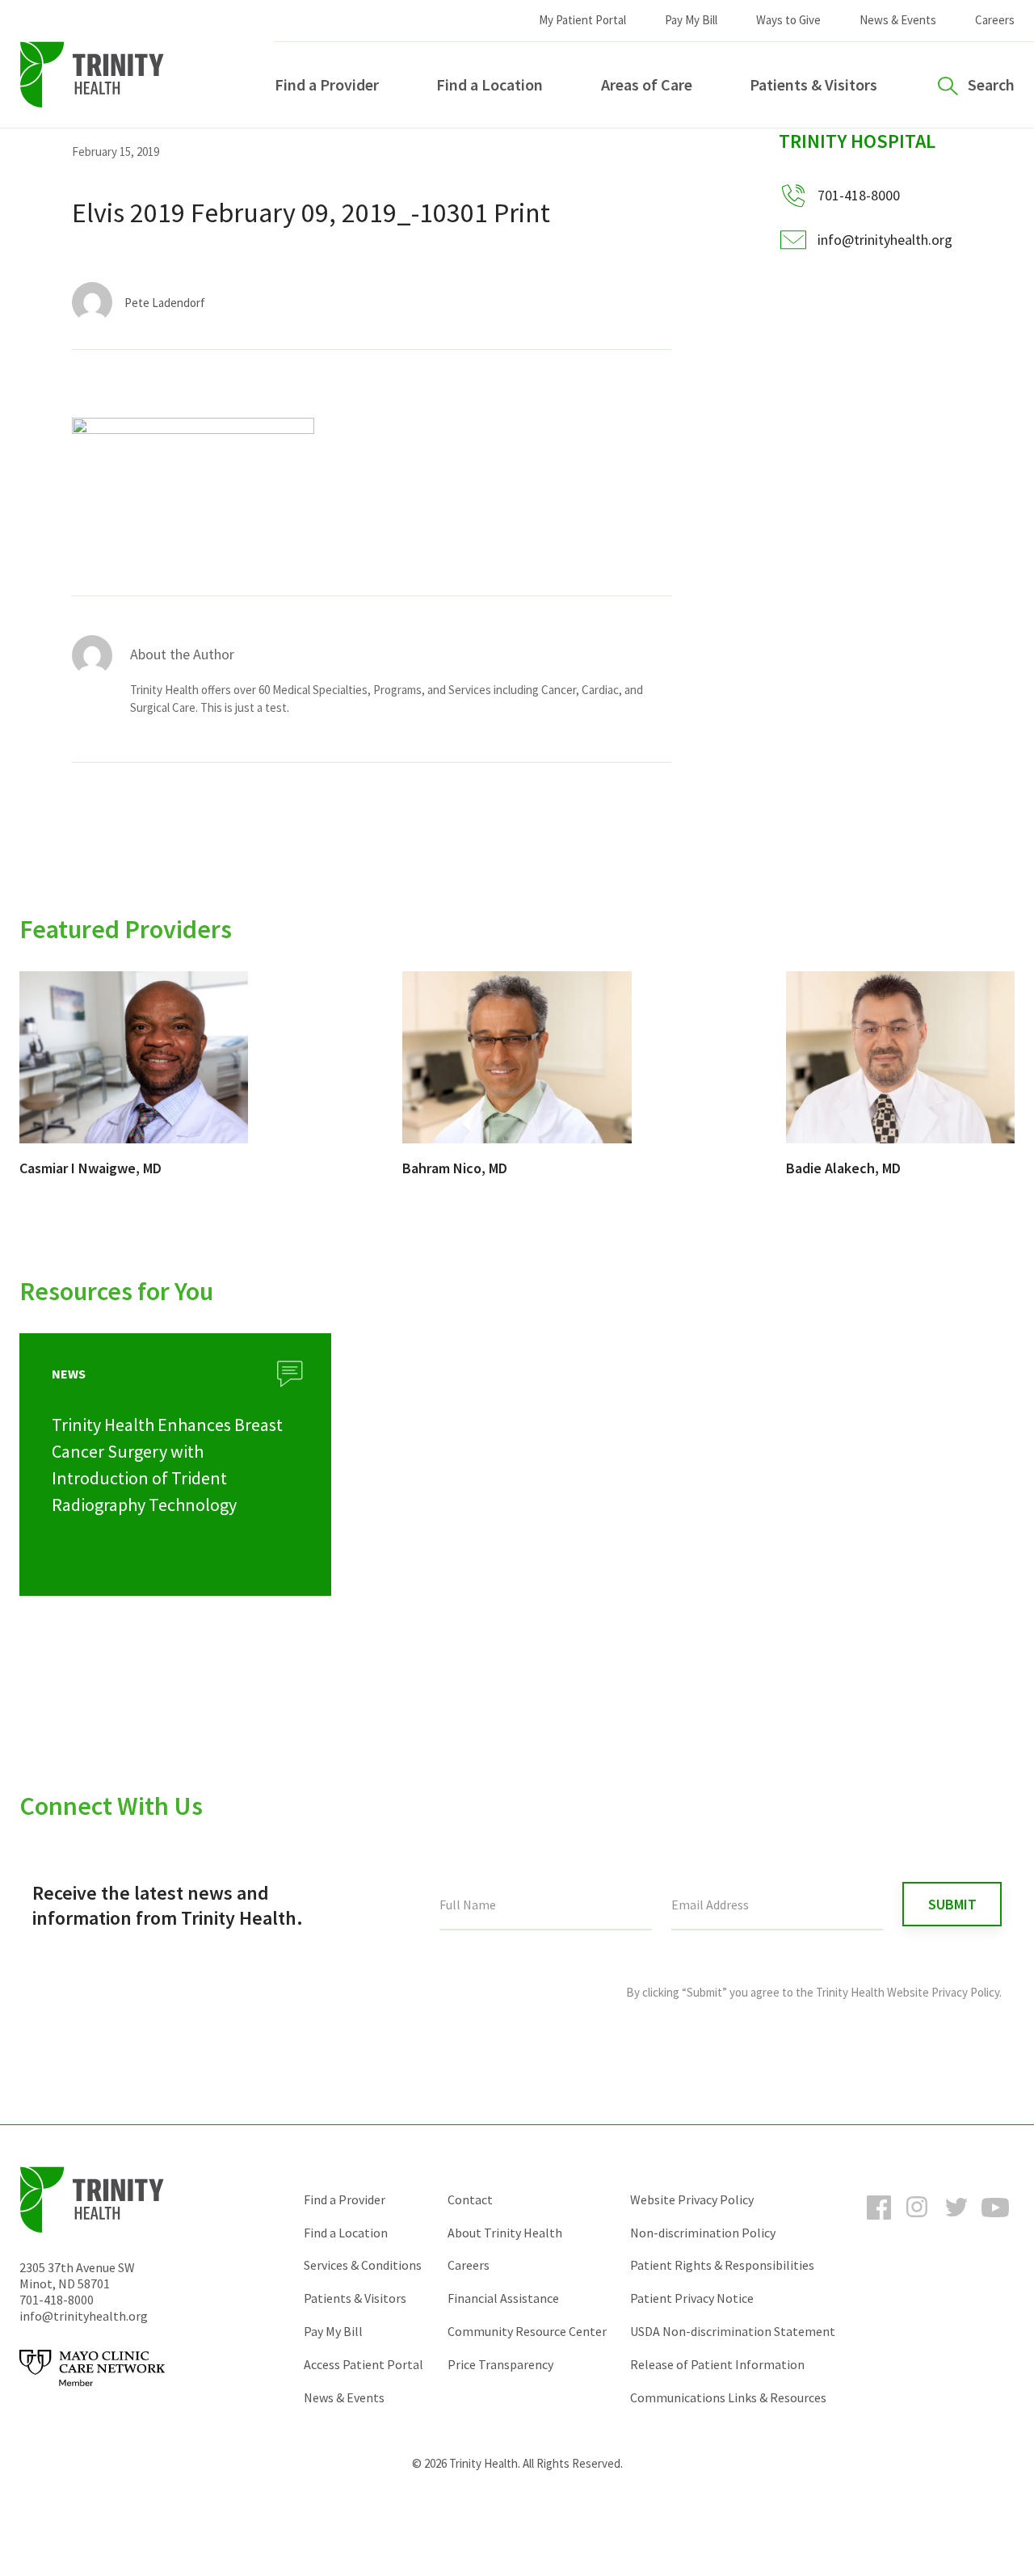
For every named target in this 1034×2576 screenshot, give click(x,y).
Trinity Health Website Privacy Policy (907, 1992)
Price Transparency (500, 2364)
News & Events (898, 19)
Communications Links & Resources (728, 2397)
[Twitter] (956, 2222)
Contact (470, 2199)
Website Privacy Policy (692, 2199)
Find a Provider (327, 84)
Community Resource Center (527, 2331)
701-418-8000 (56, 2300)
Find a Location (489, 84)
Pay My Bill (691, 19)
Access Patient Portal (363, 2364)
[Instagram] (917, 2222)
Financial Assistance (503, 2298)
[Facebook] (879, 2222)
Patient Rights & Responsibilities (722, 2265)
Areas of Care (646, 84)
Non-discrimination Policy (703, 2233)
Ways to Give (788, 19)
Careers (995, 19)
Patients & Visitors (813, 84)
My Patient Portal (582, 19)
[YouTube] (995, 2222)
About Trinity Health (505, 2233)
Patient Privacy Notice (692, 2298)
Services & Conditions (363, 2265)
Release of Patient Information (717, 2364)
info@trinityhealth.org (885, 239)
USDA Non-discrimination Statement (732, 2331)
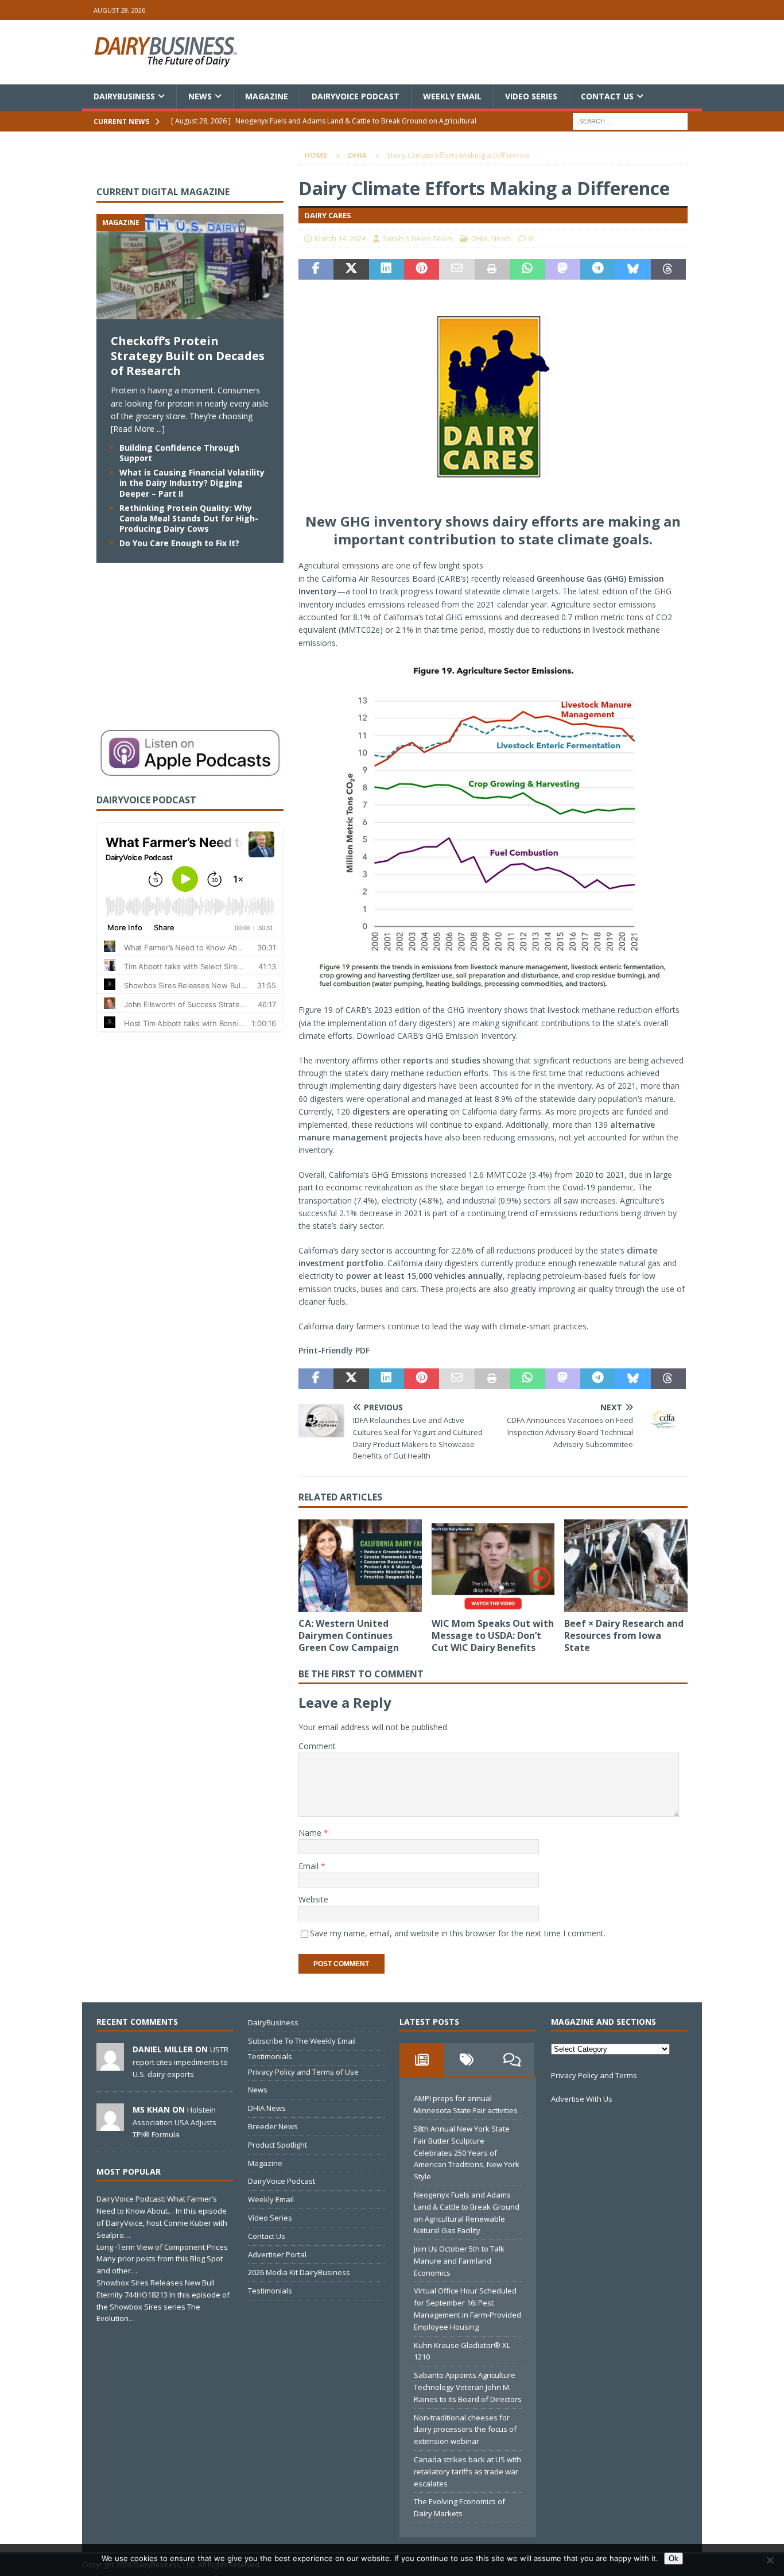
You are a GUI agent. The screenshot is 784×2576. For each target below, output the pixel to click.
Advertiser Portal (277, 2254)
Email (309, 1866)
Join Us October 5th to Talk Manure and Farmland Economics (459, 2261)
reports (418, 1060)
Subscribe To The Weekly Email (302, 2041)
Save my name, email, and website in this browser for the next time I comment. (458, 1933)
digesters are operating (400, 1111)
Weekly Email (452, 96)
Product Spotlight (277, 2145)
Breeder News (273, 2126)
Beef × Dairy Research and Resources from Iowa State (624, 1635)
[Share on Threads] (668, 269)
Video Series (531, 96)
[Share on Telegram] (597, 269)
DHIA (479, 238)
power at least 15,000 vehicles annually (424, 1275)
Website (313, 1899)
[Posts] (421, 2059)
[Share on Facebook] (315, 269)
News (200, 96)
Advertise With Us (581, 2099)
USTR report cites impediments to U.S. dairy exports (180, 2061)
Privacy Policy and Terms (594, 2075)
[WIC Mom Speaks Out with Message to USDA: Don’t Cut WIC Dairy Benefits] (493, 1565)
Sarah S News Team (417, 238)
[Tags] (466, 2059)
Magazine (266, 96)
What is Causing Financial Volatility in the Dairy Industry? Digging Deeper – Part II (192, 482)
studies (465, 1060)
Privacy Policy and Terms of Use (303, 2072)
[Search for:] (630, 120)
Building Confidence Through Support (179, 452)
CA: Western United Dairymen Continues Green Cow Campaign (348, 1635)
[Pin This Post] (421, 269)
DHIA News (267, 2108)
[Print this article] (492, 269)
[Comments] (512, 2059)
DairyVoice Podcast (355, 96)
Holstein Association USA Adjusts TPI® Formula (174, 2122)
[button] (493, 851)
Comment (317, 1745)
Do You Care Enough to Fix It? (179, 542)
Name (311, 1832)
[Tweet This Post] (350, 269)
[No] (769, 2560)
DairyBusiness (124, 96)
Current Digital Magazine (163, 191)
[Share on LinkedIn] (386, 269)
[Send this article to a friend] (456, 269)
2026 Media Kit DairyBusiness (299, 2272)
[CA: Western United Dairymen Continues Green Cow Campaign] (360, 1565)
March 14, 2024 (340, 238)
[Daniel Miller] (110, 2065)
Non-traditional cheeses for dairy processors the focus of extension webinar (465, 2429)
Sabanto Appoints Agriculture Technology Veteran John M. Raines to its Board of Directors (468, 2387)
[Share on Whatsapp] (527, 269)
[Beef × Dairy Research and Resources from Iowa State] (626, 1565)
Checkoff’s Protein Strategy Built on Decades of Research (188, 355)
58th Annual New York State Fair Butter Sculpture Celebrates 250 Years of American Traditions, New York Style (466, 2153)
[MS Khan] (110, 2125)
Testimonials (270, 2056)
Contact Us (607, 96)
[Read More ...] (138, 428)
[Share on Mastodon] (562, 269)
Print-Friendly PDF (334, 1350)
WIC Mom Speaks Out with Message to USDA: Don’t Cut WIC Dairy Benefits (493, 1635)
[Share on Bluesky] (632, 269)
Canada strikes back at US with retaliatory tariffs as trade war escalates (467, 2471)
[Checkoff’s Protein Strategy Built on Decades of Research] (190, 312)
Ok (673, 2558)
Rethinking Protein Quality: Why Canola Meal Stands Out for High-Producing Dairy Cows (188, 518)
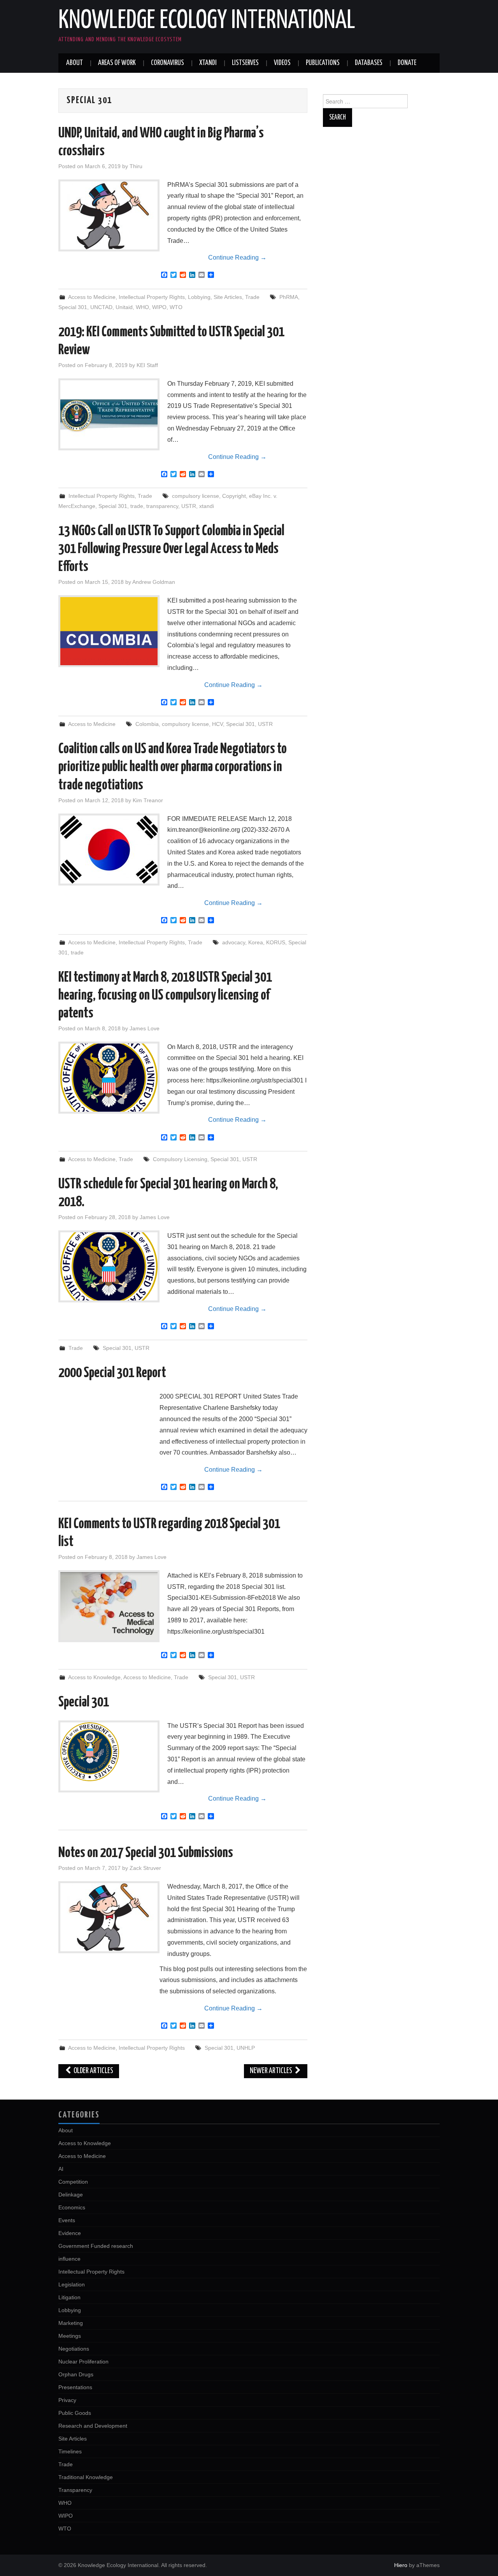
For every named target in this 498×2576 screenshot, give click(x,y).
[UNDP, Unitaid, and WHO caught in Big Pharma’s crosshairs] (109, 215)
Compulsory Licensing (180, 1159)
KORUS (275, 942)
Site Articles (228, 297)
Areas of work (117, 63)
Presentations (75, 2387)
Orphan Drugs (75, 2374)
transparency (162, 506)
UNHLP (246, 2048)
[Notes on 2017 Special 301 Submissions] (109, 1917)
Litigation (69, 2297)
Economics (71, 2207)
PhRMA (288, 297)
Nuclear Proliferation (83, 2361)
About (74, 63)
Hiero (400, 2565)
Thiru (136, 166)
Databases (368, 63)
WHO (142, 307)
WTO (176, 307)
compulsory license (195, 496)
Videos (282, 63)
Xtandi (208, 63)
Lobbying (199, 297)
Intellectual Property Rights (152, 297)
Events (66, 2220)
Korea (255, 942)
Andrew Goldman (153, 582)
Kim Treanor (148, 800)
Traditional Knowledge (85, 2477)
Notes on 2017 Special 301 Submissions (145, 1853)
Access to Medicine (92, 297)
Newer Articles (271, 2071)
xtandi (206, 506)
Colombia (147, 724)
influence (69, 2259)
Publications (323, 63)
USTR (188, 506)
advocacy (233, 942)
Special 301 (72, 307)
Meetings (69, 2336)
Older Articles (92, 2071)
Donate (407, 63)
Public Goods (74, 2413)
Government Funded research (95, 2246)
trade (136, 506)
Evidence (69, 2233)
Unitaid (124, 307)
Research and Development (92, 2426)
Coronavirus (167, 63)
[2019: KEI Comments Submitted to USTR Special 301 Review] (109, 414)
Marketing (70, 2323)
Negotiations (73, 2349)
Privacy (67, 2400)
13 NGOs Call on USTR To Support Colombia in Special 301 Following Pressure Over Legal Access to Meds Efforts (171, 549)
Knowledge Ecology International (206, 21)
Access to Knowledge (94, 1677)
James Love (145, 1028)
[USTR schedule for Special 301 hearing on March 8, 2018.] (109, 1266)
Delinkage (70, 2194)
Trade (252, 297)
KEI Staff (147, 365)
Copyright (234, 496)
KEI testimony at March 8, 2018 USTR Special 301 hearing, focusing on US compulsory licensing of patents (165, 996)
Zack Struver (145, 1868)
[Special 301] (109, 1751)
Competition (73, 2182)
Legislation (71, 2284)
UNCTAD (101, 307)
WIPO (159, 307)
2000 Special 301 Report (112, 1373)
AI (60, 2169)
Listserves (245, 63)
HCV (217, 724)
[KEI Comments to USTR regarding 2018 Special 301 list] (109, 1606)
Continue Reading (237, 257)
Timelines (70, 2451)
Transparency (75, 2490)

→ To do:
Retype only the lines above from the one with "[Comments] (512, 2059)" through the one with "Lobbying (199, 297)", exactly and with both ends. Images stay out.

→ Output for this task:
[Comments] (512, 2059)
DairyVoice Podcast (355, 96)
Holstein Association USA Adjusts TPI® Formula (174, 2122)
[button] (493, 851)
Comment (317, 1745)
Do You Care Enough to Fix It? (179, 542)
Name (311, 1832)
[Tweet This Post] (350, 269)
[No] (769, 2560)
DairyBusiness (124, 96)
Current Digital Magazine (163, 191)
[Share on LinkedIn] (386, 269)
[Send this article to a friend] (456, 269)
2026 Media Kit DairyBusiness (299, 2272)
[CA: Western United Dairymen Continues Green Cow Campaign] (360, 1565)
March 14, 2024 (340, 238)
[Daniel Miller] (110, 2065)
Non-traditional cheeses for dairy processors the focus of extension webinar (465, 2429)
Sabanto Appoints Agriculture Technology Veteran John M. Raines to its Board of Directors (468, 2387)
[Share on Whatsapp] (527, 269)
[Beef × Dairy Research and Resources from Iowa State] (626, 1565)
Checkoff’s Protein Strategy Built on Decades of Research (188, 355)
58th Annual New York State Fair Butter Sculpture Celebrates 250 Years of American Traditions, New York Style (466, 2153)
[MS Khan] (110, 2125)
Testimonials (270, 2056)
Contact Us (607, 96)
[Read More ...] (138, 428)
[Share on Mastodon] (562, 269)
Print-Friendly PDF (334, 1350)
WIC Mom Speaks Out with Message to USDA: Don’t Cut WIC Dairy Benefits (493, 1635)
[Share on Bluesky] (632, 269)
Canada strikes back at US with retaliatory tariffs as trade war escalates (467, 2471)
[Checkoff’s Protein Strategy Built on Decades of Research] (190, 312)
Ok (673, 2558)
Rethinking Protein Quality: Why Canola Meal Stands Out for High-Producing Dairy Cows (188, 518)
For every named target in this 498×2576 screenshot, give click(x,y).
[UNDP, Unitaid, and WHO caught in Big Pharma’s crosshairs] (109, 215)
Compulsory Licensing (180, 1159)
KORUS (275, 942)
Site Articles (228, 297)
Areas of work (117, 63)
Presentations (75, 2387)
Orphan Drugs (75, 2374)
transparency (162, 506)
UNHLP (246, 2048)
[Notes on 2017 Special 301 Submissions] (109, 1917)
Litigation (69, 2297)
Economics (71, 2207)
PhRMA (288, 297)
Nuclear Proliferation (83, 2361)
About (74, 63)
Hiero (400, 2565)
Thiru (136, 166)
Databases (368, 63)
WHO (142, 307)
WTO (176, 307)
compulsory license (195, 496)
Videos (282, 63)
Xtandi (208, 63)
Lobbying (199, 297)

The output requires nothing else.